After the Arab Spring and the US-led bombing campaign toppled Gaddafi in 2011, Libya was carved up between a UN-recognized central government in Tripoli, another in the east, and dozens of militias vying for control of the south. Migrant routes that had previously been controlled under Gadaffi suddenly opened up again.

    Panicked European governments turned to a familiar playbook. Through EU and UN security and funding agencies, they poured sophisticated surveillance equipment, warships, and billions of euros into countries across Africa — with Libya as the centerpiece — in an effort to push back, return, or contain would-be arrivals. With no strongman ally this time around, that money has been channeled toward training Libya’s coast guard and funding migrant-holding centers — even when news emerged of coast guards firing on refugee boats or militia-run labor camps.

    But critics fear that without dealing with the root triggers of migration, these kind of border controls are short-sighted at best. Sealing one route simply opens another one. It’s like playing a high-stakes version of whack-a-mole — but the question is how long is it sustainable, and at what human cost?

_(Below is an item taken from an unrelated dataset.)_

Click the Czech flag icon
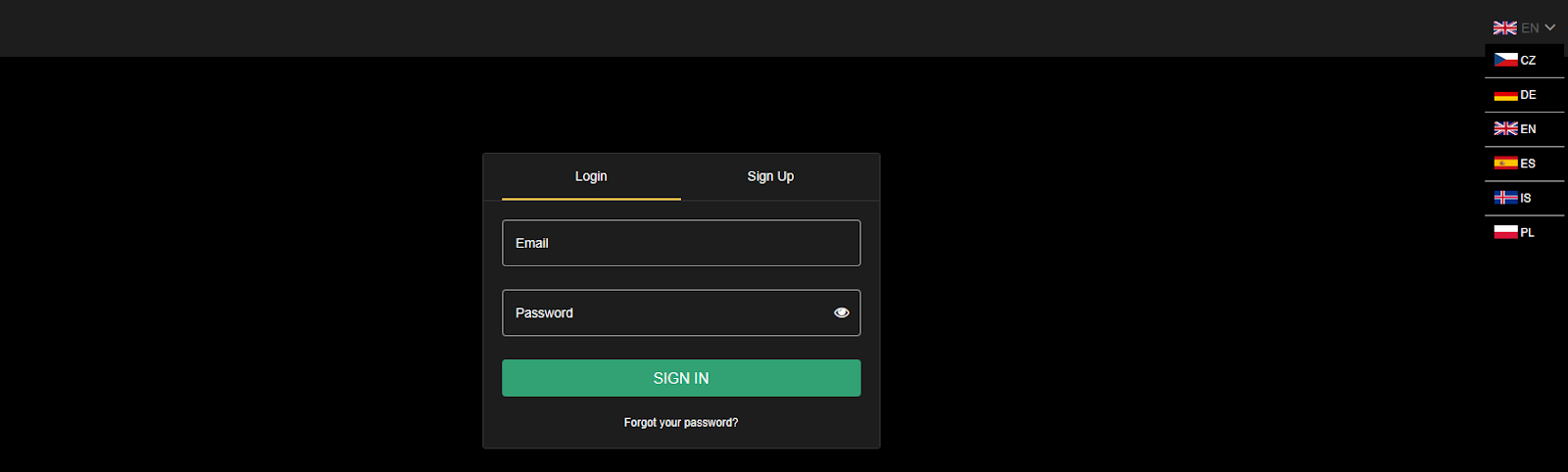This screenshot has width=1568, height=472. [1505, 60]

    Fewer people are making it to Europe, but more are dying, disappearing, or being abused en route — except it’s no longer happening on the shores of Europe. Meanwhile, in the US, President Donald Trump called reports of slaves in Libya “fake news.” Yet every step of Ikuenobe’s journey into slavery was shaped not just by conflict or poverty in Africa, but also directly by Europe’s policies on migration.